Election forecast missed: Wall Street lets air

After several days of gains, US stocks are turning again.

Election forecast missed: Wall Street lets air

After several days of gains, US stocks are turning again. The course of the midterm elections so far does not give reason to hope for the forecast change in fiscal policy. And so the eyes turn to the inflation data.

After the results of the midterm elections in the US and before the release of the inflation data for October, the indices on Wall Street fell significantly in the middle of the week. The Democrats probably lost their majority in the House of Representatives in the so-called midterms; but the race was so close that initially no winner was declared. Control of the Senate may not be decided until after a Georgia runoff next month.

Investors had braced themselves for a possible Republican victory. However, the results so far suggest that "there is nothing remotely controversial in Congress, which means we are virtually certain that current fiscal policies will remain in place: no tax cuts and no major spending for the next two years," said Brad McMillan, chief investment officer at Commonwealth Financial Network. "The only really important things are the Federal Reserve, inflation and the job market," said James Athey, investment director at Abrdn.

Investors are hoping for an easing of inflationary pressures ahead of Thursday's highly anticipated October CPI data, which would allow the Fed to slow the pace of monetary tightening.

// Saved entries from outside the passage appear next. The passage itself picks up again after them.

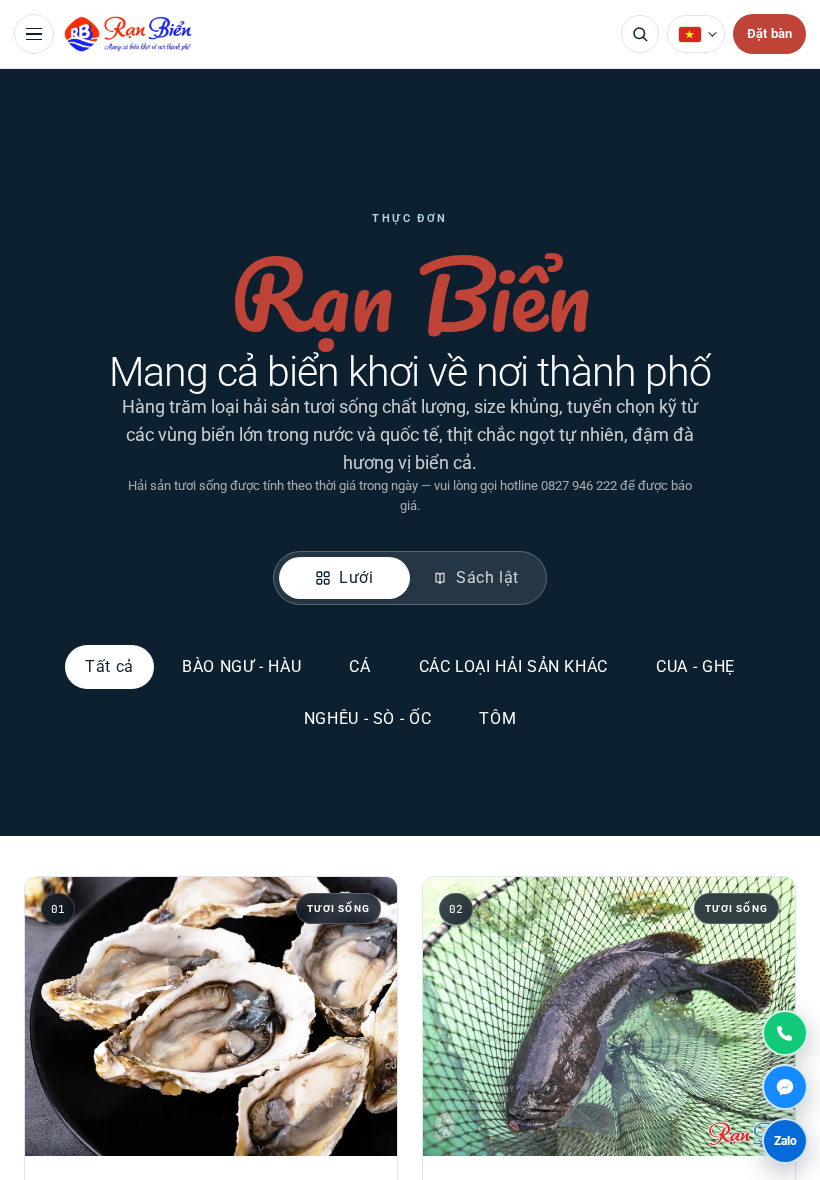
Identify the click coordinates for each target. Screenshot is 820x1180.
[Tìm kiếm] (640, 34)
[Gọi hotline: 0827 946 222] (785, 1033)
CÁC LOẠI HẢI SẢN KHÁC (513, 666)
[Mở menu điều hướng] (34, 34)
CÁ (359, 666)
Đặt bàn (769, 33)
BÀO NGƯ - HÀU (241, 666)
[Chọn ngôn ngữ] (696, 34)
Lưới (356, 577)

The Dow Jones index fell 2.0 percent to 32,514 points, closing near its low for the day. The S

In the course of trading, the market had to process a number of company numbers. Among other things, Disney missed expectations with sales and earnings, which pushed the share down 13.2 percent. This made the title the weakest value in the Dow. Meta Platforms gained 5.2 percent after Facebook's parent company confirmed 11,000 job cuts. The reason is falling advertising revenue. In addition, Meta is becoming more cautious about the outlook for investments in the coming year.

The dollar rebounded significantly from the recent drop. The dollar index gained 0.9 percent. The outcome of the midterm elections had little impact. On the other hand, the forthcoming inflation data should also provide an important impetus here.

Bitcoin recorded heavy losses. It fell 12.3 percent to $16,207, a two-year low. Crypto exchange Binance is likely to pull out of a deal to buy collapsing competitor FTX. After Binance conducted due diligence on FTX, the company was caught off guard by a large hole in its books, according to a person familiar with the matter.

Yields on the US bond market showed an inconsistent trend. While 30-year yields hit a two-week high, those at the short end of the market fell. Participants spoke of positioning ahead of the inflation data.

Oil prices came under significant pressure after US weekly crude inventories rose against expectations. Analysts, on the other hand, had expected a slight decline. The uncertainty about demand in China would have had an additional impact. In addition, there is still no concrete evidence of a planned easing of the Covid restrictions in China. Brent and WTI were down as much as 3.8 percent.